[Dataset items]
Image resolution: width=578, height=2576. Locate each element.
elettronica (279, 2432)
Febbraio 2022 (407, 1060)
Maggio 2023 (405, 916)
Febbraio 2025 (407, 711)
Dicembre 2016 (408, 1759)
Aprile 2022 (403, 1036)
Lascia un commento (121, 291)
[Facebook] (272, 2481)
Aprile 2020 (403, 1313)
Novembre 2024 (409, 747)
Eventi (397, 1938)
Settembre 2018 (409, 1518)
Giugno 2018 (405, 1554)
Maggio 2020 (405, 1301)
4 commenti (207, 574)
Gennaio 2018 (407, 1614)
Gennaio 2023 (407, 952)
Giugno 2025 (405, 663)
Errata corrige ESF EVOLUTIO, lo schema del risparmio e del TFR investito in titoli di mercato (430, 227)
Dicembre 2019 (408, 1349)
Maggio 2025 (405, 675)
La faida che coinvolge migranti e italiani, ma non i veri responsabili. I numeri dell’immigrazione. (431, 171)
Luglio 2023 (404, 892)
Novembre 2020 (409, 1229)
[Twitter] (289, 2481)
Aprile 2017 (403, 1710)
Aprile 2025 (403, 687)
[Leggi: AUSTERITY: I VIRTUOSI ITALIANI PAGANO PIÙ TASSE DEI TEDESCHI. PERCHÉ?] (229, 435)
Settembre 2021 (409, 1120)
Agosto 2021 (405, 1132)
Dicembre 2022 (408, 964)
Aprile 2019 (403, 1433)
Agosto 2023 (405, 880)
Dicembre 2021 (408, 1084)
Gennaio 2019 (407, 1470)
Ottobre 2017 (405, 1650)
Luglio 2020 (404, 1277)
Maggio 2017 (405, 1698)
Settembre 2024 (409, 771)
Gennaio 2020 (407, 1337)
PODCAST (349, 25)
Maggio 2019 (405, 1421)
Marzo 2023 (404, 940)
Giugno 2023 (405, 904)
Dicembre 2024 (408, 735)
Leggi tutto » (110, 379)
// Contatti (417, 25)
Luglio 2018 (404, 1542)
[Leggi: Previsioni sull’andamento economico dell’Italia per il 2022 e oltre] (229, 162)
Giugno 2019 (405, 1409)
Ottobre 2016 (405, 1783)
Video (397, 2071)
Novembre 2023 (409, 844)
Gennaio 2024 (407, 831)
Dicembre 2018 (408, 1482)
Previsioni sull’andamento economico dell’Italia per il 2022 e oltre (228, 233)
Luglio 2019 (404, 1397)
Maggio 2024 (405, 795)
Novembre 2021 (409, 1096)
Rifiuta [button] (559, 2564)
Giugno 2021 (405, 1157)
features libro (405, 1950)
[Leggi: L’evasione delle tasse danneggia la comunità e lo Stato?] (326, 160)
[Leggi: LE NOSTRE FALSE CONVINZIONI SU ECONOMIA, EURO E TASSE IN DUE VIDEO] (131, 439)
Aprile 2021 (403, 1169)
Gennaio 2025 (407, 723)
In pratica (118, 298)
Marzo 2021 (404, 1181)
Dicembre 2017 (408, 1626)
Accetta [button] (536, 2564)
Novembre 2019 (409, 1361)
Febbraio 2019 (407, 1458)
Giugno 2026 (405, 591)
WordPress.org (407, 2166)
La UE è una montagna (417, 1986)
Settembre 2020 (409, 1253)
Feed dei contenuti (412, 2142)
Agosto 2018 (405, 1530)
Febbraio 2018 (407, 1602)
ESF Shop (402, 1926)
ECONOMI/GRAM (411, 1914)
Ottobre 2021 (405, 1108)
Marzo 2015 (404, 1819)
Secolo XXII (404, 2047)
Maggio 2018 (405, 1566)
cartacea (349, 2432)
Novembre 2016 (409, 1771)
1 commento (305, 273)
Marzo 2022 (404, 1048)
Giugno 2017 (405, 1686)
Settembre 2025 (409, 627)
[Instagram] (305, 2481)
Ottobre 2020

### TASK DESCRIPTION
Your response should consist of the records, printed exactly.

### WRITTEN SOLUTION
Image resolution: width=578, height=2576. Locate each element.
elettronica (279, 2432)
Febbraio 2022 (407, 1060)
Maggio 2023 (405, 916)
Febbraio 2025 (407, 711)
Dicembre 2016 (408, 1759)
Aprile 2022 (403, 1036)
Lascia un commento (121, 291)
[Facebook] (272, 2481)
Aprile 2020 (403, 1313)
Novembre 2024 (409, 747)
Eventi (397, 1938)
Settembre 2018 (409, 1518)
Giugno 2018 (405, 1554)
Maggio 2020 (405, 1301)
4 commenti (207, 574)
Gennaio 2018 (407, 1614)
Gennaio 2023 (407, 952)
Giugno 2025 (405, 663)
Errata corrige ESF EVOLUTIO, lo schema del risparmio e del TFR investito in titoli di mercato (430, 227)
Dicembre 2019 (408, 1349)
Maggio 2025 (405, 675)
La faida che coinvolge migranti e italiani, ma non i veri responsabili. I numeri dell’immigrazione. (431, 171)
Luglio 2023 (404, 892)
Novembre 2020 (409, 1229)
[Twitter] (289, 2481)
Aprile 2017 (403, 1710)
Aprile 2025 (403, 687)
[Leggi: AUSTERITY: I VIRTUOSI ITALIANI PAGANO PIÙ TASSE DEI TEDESCHI. PERCHÉ?] (229, 435)
Settembre 2021 (409, 1120)
Agosto 2021 (405, 1132)
Dicembre 2022 (408, 964)
Aprile 2019 (403, 1433)
Agosto 2023 (405, 880)
Dicembre 2021 (408, 1084)
Gennaio 2019 (407, 1470)
Ottobre 2017 (405, 1650)
Luglio 2020 (404, 1277)
Maggio 2017 (405, 1698)
Settembre 2024 (409, 771)
Gennaio 2020 (407, 1337)
PODCAST (349, 25)
Maggio 2019 (405, 1421)
Marzo 2023 (404, 940)
Giugno 2023 (405, 904)
Dicembre 2024 (408, 735)
Leggi tutto » (110, 379)
// Contatti (417, 25)
Luglio 2018 (404, 1542)
[Leggi: Previsioni sull’andamento economico dell’Italia per il 2022 e oltre] (229, 162)
Giugno 2019 (405, 1409)
Ottobre 2016 (405, 1783)
Video (397, 2071)
Novembre 2023 (409, 844)
Gennaio 2024 (407, 831)
Dicembre 2018 (408, 1482)
Previsioni sull’andamento economico dell’Italia per il 2022 e oltre (228, 233)
Luglio 2019 (404, 1397)
Maggio 2024 (405, 795)
Novembre 2021 (409, 1096)
Rifiuta [button] (559, 2564)
Giugno 2021 (405, 1157)
features libro (405, 1950)
[Leggi: L’evasione delle tasse danneggia la comunità e lo Stato?] (326, 160)
[Leggi: LE NOSTRE FALSE CONVINZIONI SU ECONOMIA, EURO E TASSE IN DUE VIDEO] (131, 439)
Aprile 2021 (403, 1169)
Gennaio 2025 (407, 723)
In pratica (118, 298)
Marzo 2021 (404, 1181)
Dicembre 2017 (408, 1626)
Accetta [button] (536, 2564)
Novembre 2019 (409, 1361)
Febbraio 2019 (407, 1458)
Giugno 2026 (405, 591)
WordPress.org (407, 2166)
La UE è una montagna (417, 1986)
Settembre 2020 (409, 1253)
Feed dei contenuti (412, 2142)
Agosto 2018 (405, 1530)
Febbraio 2018 (407, 1602)
ESF Shop (402, 1926)
ECONOMI/GRAM (411, 1914)
Ottobre 2021 (405, 1108)
Marzo 2015 (404, 1819)
Secolo XXII (404, 2047)
Maggio 2018 (405, 1566)
cartacea (349, 2432)
Novembre 2016 (409, 1771)
1 commento (305, 273)
Marzo 2022 (404, 1048)
Giugno 2017 (405, 1686)
Settembre 2025 (409, 627)
[Instagram] (305, 2481)
Ottobre 2020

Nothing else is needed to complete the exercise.